Despite easing some paperwork requirements, CMS implemented new reporting, testing and training requirements for LTCs. In May 2020, CMS invoked requirements for reporting infectious disease information to the CDC through the National Healthcare Safety Network (NHSN) system, as well as notifications to residents, resident representatives and families. LTCs were required to weekly report suspected and confirmed infections among residents and staff, total deaths and COVID-19 deaths among residents and staff, as well as information on personal protective equipment (PPE), resident beds and census, COVID-19 testing and staffing shortages. On August 25, 2020, a previous CMS recommendation for LTCs to test staff routinely was made a requirement for participation in the Medicare and Medicaid programs.

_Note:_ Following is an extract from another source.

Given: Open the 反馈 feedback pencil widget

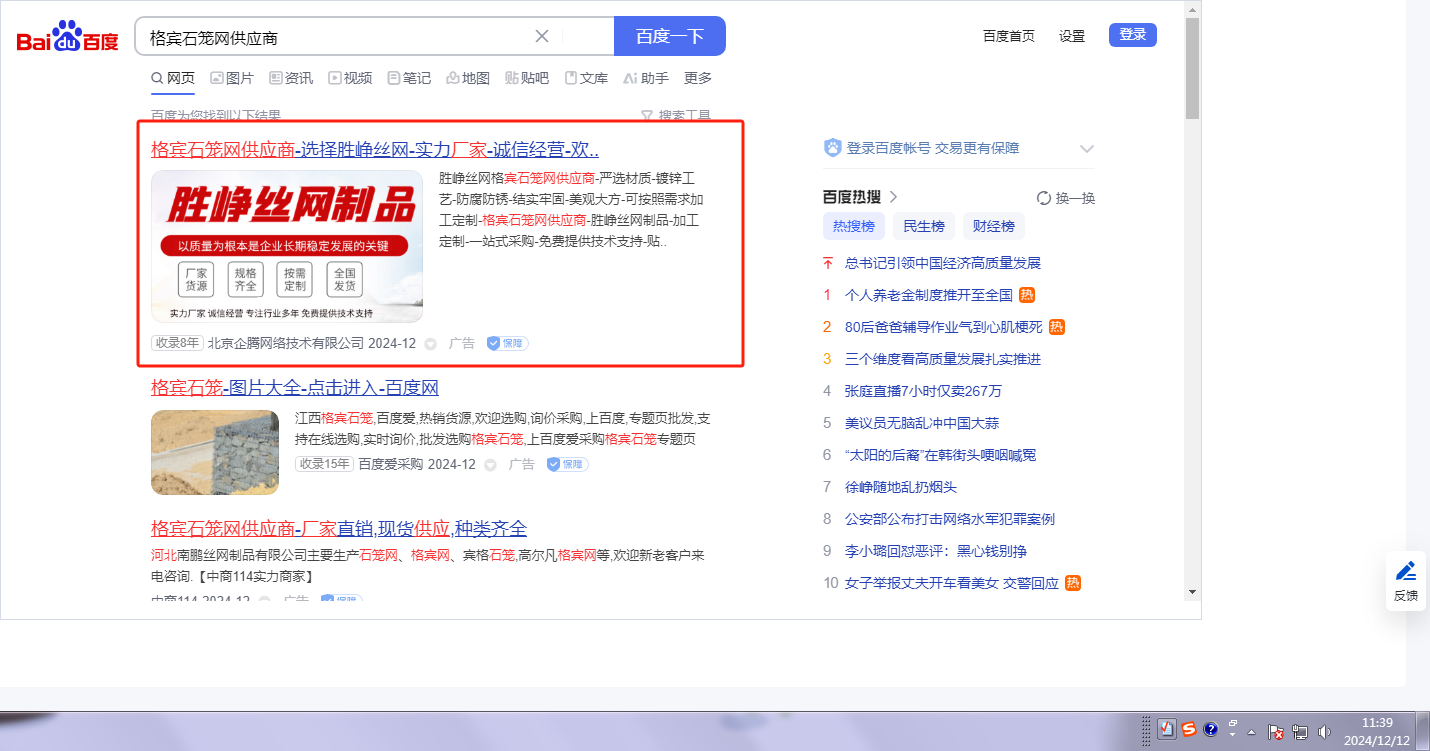Looking at the screenshot, I should (1405, 580).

In the initial response to the COVID-19 crisis, CMS issued guidance on best practices for states to mitigate COVID-19 in nursing homes. In May 2020, CMS issued information toolkits, updated during the pandemic, that provided detailed resources and outlined best practices for a variety of subjects ranging from infection control to workforce and staffing. In late August, CMS announced that an unprecedented infection control training program was available for nursing home staff, titled “CMS Targeted COVID-19 Training for Frontline Nursing Home Staff.” The program, part of a $5 billion coronavirus relief funding, includes five training modules for staff members and ten modules for management. Session topics cover establishing an infection prevention program, establishing a dedicated COVID-19 center, cohorting (gathering people to be treated as a group) strategies, and best practices for hand hygiene and PPE.
The COVID-19 crisis has focused attention on long-term care, the methods of caring for patients, and regulatory and funding difficulties facing long-term care institutions. In the wake of the crisis, further regulatory reform and new federal oversight of nursing homes is probably inevitable. As to regulatory reform, it remains to be seen whether reform will continue to include initiatives “putting patients over paperwork” to ease burdens on long-term care institutions and allow nursing staff to spend more time with patients at the bedside. Future federal oversight on nursing home quality of care through clinical guidance and training programs may expand beyond infectious disease and control. With increased clinical guidance and direction, long-term care providers will need to stay apprised of new clinical recommendations. More importantly, providers will need to implement the recommended practices in individualized resident care plans to avoid lawsuit claims and scrutiny by state survey agencies.